### Excerpted data
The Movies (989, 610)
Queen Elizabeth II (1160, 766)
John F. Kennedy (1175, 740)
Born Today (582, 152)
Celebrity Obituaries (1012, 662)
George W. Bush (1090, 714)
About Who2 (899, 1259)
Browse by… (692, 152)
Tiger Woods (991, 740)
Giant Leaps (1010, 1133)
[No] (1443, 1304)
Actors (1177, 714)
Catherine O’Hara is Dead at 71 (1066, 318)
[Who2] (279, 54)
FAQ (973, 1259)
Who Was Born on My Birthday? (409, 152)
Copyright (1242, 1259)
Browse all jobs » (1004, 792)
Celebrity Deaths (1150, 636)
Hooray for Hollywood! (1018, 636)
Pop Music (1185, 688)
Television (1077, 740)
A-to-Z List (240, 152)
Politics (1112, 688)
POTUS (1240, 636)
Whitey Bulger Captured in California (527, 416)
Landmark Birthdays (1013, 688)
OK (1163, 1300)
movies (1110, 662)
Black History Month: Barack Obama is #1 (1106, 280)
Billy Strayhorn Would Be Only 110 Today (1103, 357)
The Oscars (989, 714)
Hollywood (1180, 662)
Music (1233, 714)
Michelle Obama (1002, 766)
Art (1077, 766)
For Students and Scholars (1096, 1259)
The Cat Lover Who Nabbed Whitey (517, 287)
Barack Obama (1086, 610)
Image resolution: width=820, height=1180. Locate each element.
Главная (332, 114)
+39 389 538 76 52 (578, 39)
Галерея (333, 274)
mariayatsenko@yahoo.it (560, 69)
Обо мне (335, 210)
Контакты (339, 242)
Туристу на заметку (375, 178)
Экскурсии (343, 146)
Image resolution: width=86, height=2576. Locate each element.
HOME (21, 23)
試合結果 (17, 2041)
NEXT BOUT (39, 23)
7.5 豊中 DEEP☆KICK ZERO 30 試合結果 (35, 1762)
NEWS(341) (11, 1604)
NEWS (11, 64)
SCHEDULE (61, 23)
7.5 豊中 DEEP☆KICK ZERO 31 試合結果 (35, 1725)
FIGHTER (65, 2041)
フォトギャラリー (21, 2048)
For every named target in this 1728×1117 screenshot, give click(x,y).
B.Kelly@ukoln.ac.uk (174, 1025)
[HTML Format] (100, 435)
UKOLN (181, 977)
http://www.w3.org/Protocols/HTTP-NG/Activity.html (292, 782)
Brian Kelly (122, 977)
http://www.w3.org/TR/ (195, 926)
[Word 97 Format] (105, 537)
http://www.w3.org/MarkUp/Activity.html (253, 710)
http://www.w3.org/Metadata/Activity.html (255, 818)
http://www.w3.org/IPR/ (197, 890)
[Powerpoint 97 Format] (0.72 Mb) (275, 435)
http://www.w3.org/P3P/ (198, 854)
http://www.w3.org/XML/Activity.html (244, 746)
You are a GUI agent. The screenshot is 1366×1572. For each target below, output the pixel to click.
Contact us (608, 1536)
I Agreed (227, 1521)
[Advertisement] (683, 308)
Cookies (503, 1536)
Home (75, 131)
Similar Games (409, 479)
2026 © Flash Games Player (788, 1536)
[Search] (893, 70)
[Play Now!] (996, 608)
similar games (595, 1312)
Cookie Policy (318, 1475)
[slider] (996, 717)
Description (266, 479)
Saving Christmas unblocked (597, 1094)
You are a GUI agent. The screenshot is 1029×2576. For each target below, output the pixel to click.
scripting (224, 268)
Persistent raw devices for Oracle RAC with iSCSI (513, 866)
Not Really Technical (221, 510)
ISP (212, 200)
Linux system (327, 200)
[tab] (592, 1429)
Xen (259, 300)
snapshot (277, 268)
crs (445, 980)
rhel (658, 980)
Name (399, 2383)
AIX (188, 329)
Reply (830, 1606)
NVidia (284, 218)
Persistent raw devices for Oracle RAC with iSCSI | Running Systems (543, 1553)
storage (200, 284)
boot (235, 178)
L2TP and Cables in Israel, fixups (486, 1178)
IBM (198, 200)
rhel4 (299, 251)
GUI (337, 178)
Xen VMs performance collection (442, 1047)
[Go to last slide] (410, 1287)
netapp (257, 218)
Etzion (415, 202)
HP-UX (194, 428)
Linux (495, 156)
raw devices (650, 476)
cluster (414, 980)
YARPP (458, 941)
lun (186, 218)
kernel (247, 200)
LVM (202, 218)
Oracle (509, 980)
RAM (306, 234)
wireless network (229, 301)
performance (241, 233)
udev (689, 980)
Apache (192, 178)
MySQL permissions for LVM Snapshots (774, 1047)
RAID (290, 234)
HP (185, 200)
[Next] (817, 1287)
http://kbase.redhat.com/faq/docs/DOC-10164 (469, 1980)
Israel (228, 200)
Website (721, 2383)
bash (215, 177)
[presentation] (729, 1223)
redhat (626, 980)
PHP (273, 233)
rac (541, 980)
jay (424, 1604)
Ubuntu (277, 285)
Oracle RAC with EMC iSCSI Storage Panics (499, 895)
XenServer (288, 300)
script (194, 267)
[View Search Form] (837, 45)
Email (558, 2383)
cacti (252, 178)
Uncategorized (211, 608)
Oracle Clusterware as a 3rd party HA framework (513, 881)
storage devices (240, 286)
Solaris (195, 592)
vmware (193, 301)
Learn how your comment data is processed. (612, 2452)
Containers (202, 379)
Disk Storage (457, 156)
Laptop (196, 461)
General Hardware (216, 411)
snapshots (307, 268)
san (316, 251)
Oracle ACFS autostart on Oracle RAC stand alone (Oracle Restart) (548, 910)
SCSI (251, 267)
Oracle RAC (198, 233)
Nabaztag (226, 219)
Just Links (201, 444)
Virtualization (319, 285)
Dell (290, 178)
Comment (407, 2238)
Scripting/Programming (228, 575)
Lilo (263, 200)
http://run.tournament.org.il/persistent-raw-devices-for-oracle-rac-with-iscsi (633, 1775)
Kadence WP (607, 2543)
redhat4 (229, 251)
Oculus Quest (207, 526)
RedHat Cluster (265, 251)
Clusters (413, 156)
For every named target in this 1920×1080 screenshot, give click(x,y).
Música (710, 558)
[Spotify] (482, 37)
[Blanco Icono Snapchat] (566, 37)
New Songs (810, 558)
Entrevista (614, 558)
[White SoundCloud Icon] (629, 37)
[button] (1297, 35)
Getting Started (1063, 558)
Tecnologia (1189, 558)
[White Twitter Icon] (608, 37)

### Instructions to follow
Please count the lines that hold "devices" in this data and report the total alone.

### Answer
5